From f6f2412f73747605a7403e9df054a610bca6997a Mon Sep 17 00:00:00 2001
From: andrewkern <adkern@uoregon.edu>
Date: Wed, 10 Dec 2025 18:04:58 -0800
Subject: [PATCH 4/7] moar whitespace woes

---
 eidos/eidos_functions_math.cpp | 8 ++++----
 1 file changed, 4 insertions(+), 4 deletions(-)

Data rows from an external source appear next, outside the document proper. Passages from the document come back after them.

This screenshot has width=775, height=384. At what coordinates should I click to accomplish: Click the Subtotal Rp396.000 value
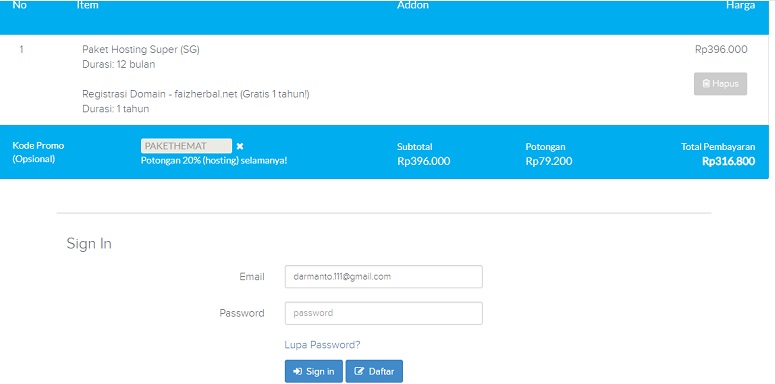pos(424,162)
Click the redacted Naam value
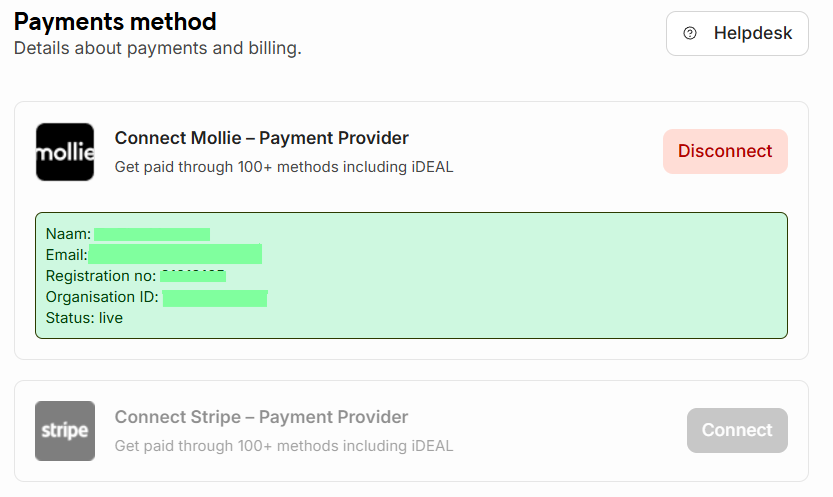 [x=152, y=234]
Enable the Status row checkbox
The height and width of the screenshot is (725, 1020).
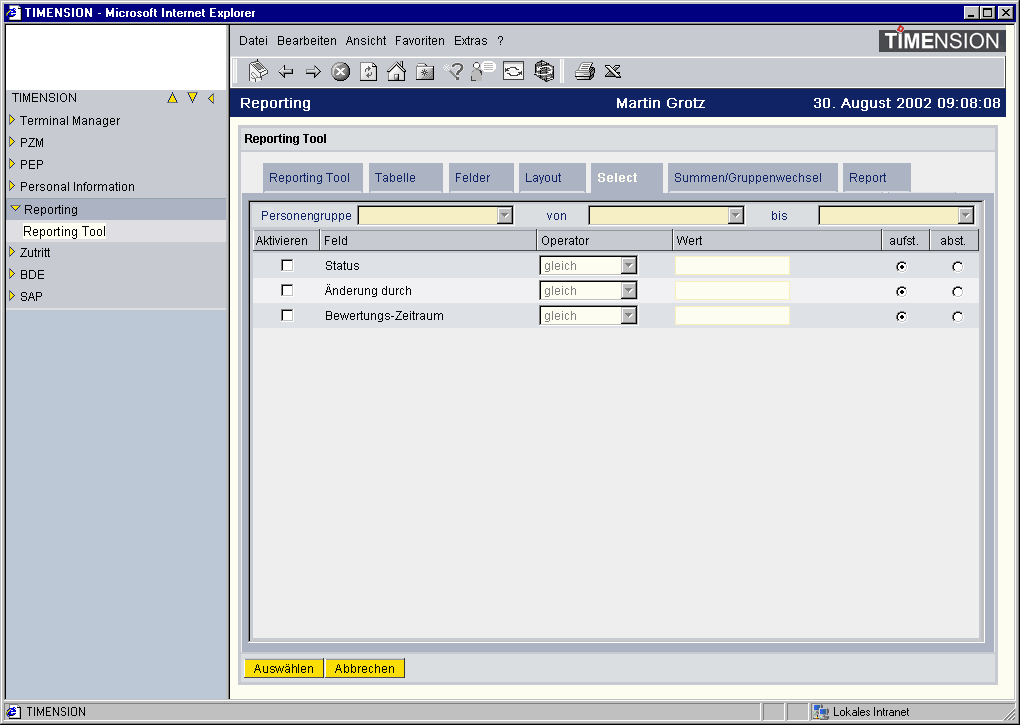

diff --git a/eidos/eidos_functions_math.cpp b/eidos/eidos_functions_math.cpp
index 7a67160f..ebc741b0 100644
--- a/eidos/eidos_functions_math.cpp
+++ b/eidos/eidos_functions_math.cpp
@@ -2514,12 +2514,12 @@ EidosValue_SP Eidos_ExecuteFunction_sum(const std::vector<EidosValue_SP> &p_argu
 			// case across multiple threads seems excessively complex; instead we look for an overflow afterwards
 			const int64_t *int_data = x_value->IntData();
 			double sum_d = 0;
-			
+
 			EIDOS_THREAD_COUNT(gEidos_OMP_threads_SUM_INTEGER);
 #pragma omp parallel for simd schedule(simd:static) default(none) shared(x_count) firstprivate(int_data) reduction(+: sum_d) if(parallel:x_count >= EIDOS_OMPMIN_SUM_INTEGER) num_threads(thread_count)
 			for (int value_index = 0; value_index < x_count; ++value_index)
 				sum_d += int_data[value_index];
-				
+
 			// 2^53 is the largest integer such that it and all smaller integers can be represented in double losslessly
 			int64_t sum = (int64_t)sum_d;
 			bool fits_in_integer = (((double)sum == sum_d) && (sum < 9007199254740992L) && (sum > -9007199254740992L));
@@ -2535,7 +2535,7 @@ EidosValue_SP Eidos_ExecuteFunction_sum(const std::vector<EidosValue_SP> &p_argu
 	{
 		const double *float_data = x_value->FloatData();
 		double sum = 0;
-
+		
 #ifdef _OPENMP
 		EIDOS_THREAD_COUNT(gEidos_OMP_threads_SUM_FLOAT);
 		#pragma omp parallel for simd schedule(simd:static) default(none) shared(x_count) firstprivate(float_data) reduction(+: sum) if(parallel:x_count >= EIDOS_OMPMIN_SUM_FLOAT) num_threads(thread_count)
@@ -2544,7 +2544,7 @@ EidosValue_SP Eidos_ExecuteFunction_sum(const std::vector<EidosValue_SP> &p_argu
 #else
 		sum = Eidos_SIMD::sum_float64(float_data, x_count);
 #endif
-
+		
 		result_SP = EidosValue_SP(new (gEidosValuePool->AllocateChunk()) EidosValue_Float(sum));
 	}
 	else if (x_type == EidosValueType::kValueLogical)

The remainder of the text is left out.